— Tasks and exercises —
**a.** In the page_owner patch, list each distinct uppercase name that begins with PAGE_EXT_ or CONFIG_.
**b.** Answer these questions from the page_owner patch:
(i) What date and time appear on the "Date:" line?
(ii) How many insertions and how many deletions does the summary report across both files?
(iii) What is the new meaning given to the PAGE_EXT_OWNER flag?

— Provided text —

From 063f233cc154819bb39a005726260496eea12265 Mon Sep 17 00:00:00 2001
From: Vlastimil Babka <vbabka@suse.cz>
Date: Thu, 15 Aug 2019 14:48:54 +0200
Subject: [PATCH 2/3] mm, page_owner: keep owner info when freeing the page

For debugging purposes it might be useful to keep the owner info even after
page has been freed and include it in e.g. dump_page() when detecting a bad
page state. For that, change the PAGE_EXT_OWNER flag meaning to "page owner
info has been set at least once" and add new PAGE_EXT_OWNER_ACTIVE for tracking
whether page is supposed to be currently allocated or free. Adjust dump_page()
and page_owner file printing accordingly.

Signed-off-by: Vlastimil Babka <vbabka@suse.cz>
---
 include/linux/page_ext.h |  1 +
 mm/page_owner.c          | 38 +++++++++++++++++++++++++-------------
 2 files changed, 26 insertions(+), 13 deletions(-)

diff --git a/include/linux/page_ext.h b/include/linux/page_ext.h
index 09592951725c..682fd465df06 100644
--- a/include/linux/page_ext.h
+++ b/include/linux/page_ext.h
@@ -18,6 +18,7 @@ struct page_ext_operations {
 
 enum page_ext_flags {
 	PAGE_EXT_OWNER,
+	PAGE_EXT_OWNER_ACTIVE,
 #if defined(CONFIG_IDLE_PAGE_TRACKING) && !defined(CONFIG_64BIT)

— Given information —
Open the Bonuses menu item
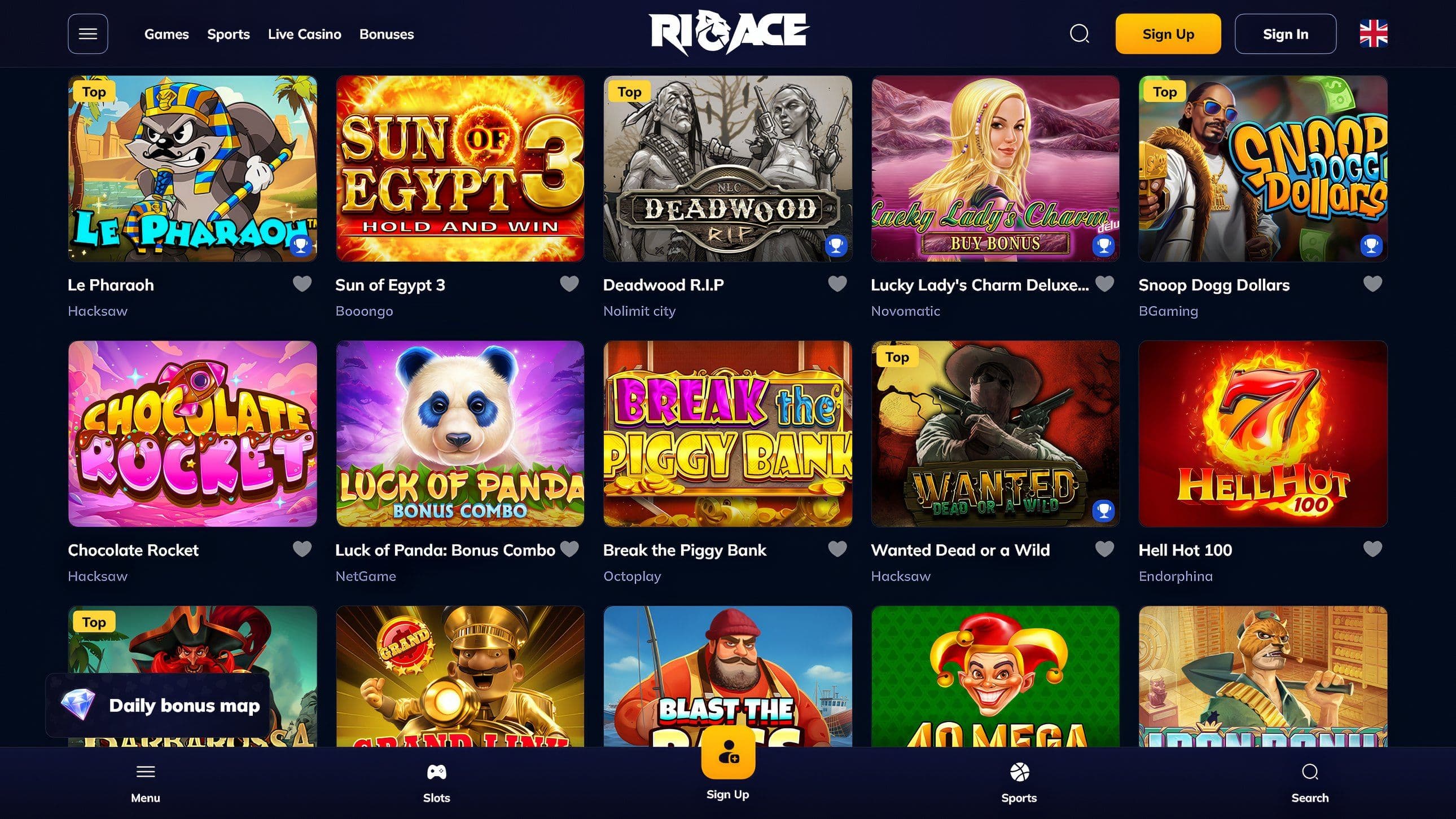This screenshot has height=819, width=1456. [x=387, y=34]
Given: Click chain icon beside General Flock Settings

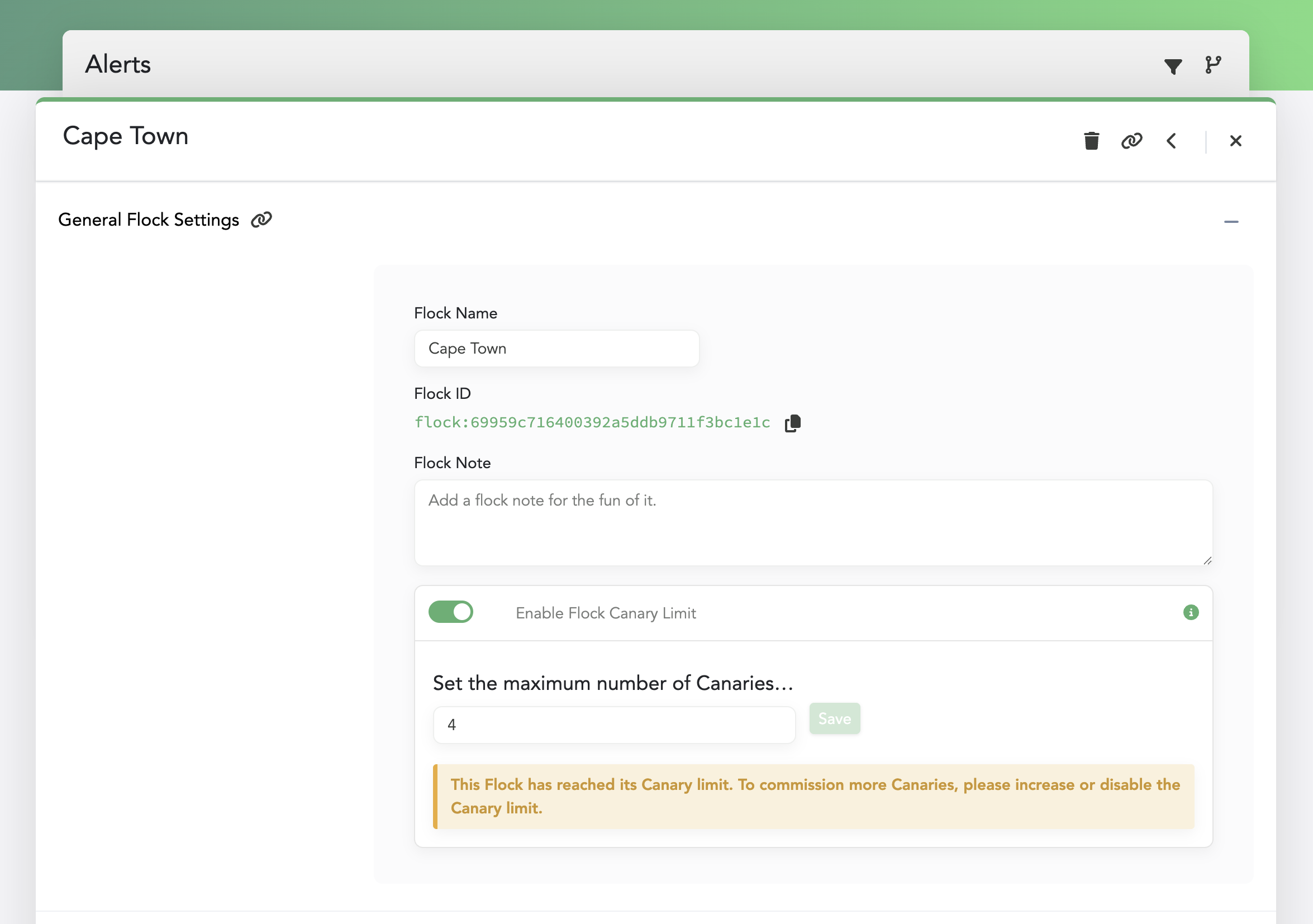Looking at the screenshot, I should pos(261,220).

— Answers by task —
**a.**
PAGE_EXT_OWNER
PAGE_EXT_OWNER_ACTIVE
CONFIG_IDLE_PAGE_TRACKING
CONFIG_64BIT

**b.**
(i) Thu, 15 Aug 2019 14:48:54 +0200
(ii) 26 insertions and 13 deletions
(iii) "page owner info has been set at least once"